Dubai startup seeking unpatched flaws to sell them to govts

Apr 26, 2018 09:59 GMT  ·  By

Hackers who are aware of zero-day flaws in Windows, iPhone, Android, or Mac can make up to $3 million by sharing the exploit with a Dubai startup called Crowdfense, who agrees to pay millions of dollars for unpatched vulnerabilities only to resell them after that.

Crowdfense says what it wants to do is purchase zero-days from hackers and then hand them over to government and intelligence agencies who are trying to break into devices or software that might hide valuable data in criminal or terrorist investigations.

“When I think about government agencies I don’t think about the military part, I think about the civilian part, that works against crime, terrorism, and stuff like that,” Crowdfense’s director Andrea Zapparoli Manzoni was quoted as saying by Motherboard.

“We only focus on tools aimed at doing activities of law enforcement or intelligence, not aimed at destroying or deteriorating the functionality and effectiveness of the target systems—but only aimed at collecting intelligence.”

$10 million budget

The company hasn’t disclosed the name of the governments that it’s working with, and says that the name of whoever sells their exploits would never be revealed. Crowdfense has a budget of $10 million to purchase zero-days in the said platforms, and promises full transparency, even though a series of details like the ones mentioned above, haven’t been disclosed.

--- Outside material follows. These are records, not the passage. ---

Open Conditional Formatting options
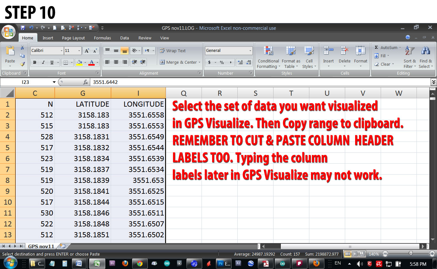The height and width of the screenshot is (269, 437). tap(268, 57)
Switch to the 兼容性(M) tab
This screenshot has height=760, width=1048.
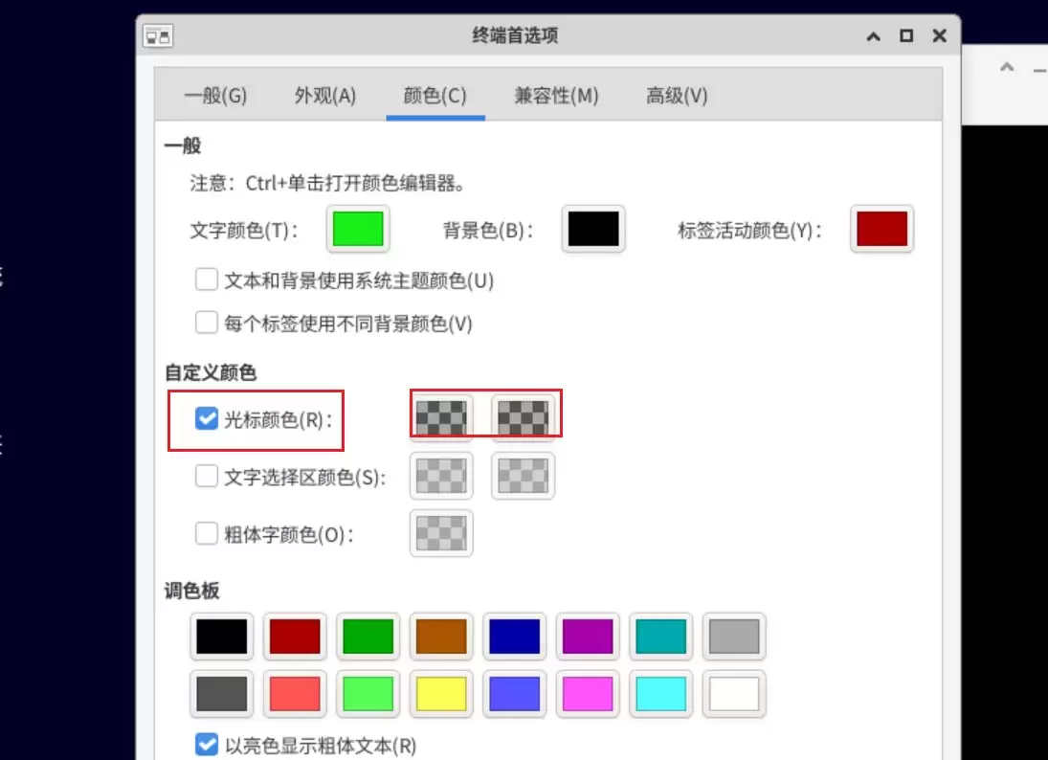tap(557, 96)
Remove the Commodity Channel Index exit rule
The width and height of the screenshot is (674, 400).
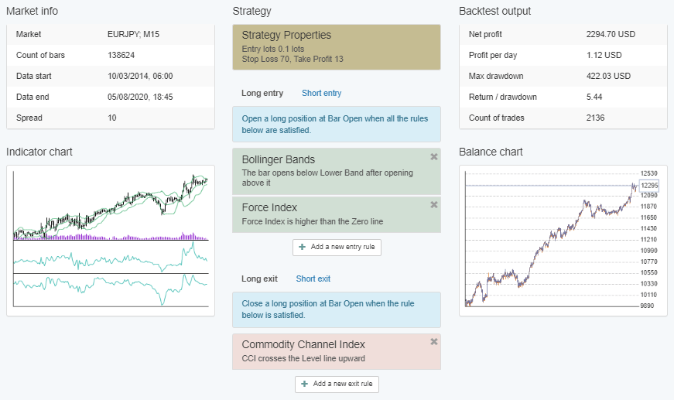pos(433,342)
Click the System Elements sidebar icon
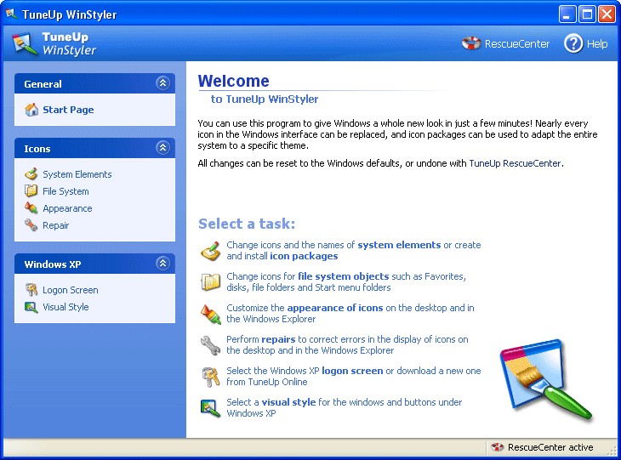 (x=31, y=174)
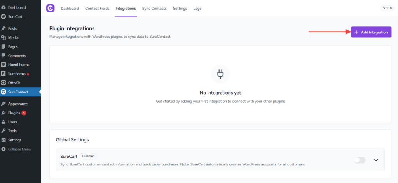
Task: Switch to the Contact Fields tab
Action: click(97, 9)
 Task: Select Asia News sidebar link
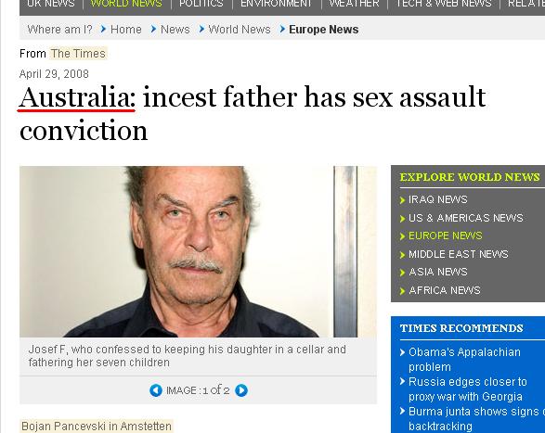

The United States government has repeatedly asked for support from tech companies over attempts to break into devices used by criminals or terrorists, and one particular case involves the iPhone owned by one of the San Bernardino shooters. Apple refused to help the FBI unlock the device and the bureau eventually hired a third-party company to extract data from the device, allegedly paying $1 million.

More recently, a device called GrayKey, which has the capabilities to bypass the password of any iPhone running even the latest version of iOS, is purchased en-masse by US law enforcement. The device uses a zero-day flaw in iOS that Apple is yet to discover.